Think of Lp(a) as a close cousin of LDL cholesterol, the "bad" cholesterol you've probably heard your doctor talk about. Like LDL, lipoprotein(a) is a particle that circulates in your blood and can deposit cholesterol into the walls of your arteries. But Lp(a) carries an extra protein attached to it called apolipoprotein(a), which makes it stickier, more inflammatory, and more likely to promote blood clots than regular LDL.

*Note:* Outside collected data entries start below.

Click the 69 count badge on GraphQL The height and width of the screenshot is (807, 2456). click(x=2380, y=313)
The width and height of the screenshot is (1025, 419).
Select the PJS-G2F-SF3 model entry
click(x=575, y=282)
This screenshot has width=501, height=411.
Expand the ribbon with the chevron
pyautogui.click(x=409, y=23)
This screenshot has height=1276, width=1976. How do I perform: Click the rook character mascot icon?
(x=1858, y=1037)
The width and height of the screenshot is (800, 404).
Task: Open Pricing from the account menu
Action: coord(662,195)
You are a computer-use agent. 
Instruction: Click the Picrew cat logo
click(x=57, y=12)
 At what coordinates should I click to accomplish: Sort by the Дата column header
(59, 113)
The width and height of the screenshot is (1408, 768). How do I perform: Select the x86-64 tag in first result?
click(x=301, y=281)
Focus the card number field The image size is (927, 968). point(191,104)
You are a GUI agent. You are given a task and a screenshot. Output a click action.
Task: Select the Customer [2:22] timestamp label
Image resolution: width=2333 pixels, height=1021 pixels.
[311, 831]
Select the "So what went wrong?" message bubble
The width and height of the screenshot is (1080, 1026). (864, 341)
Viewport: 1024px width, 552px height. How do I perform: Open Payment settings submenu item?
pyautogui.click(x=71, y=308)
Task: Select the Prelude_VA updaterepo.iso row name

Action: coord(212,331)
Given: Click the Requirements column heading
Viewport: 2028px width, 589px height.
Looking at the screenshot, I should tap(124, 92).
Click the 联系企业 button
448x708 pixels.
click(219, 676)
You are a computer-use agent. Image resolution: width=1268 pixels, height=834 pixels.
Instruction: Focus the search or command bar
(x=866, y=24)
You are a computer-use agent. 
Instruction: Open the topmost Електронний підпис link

Here's the key difference: your LDL level is heavily influenced by your diet, exercise habits, and medications. Your Lp(a) level, on the other hand, is almost entirely determined by your genetics. You inherit it from your parents, and it stays relatively stable throughout your life. Diet and exercise have little to no effect on it. That's what makes it tricky, and that's why testing for it matters so much.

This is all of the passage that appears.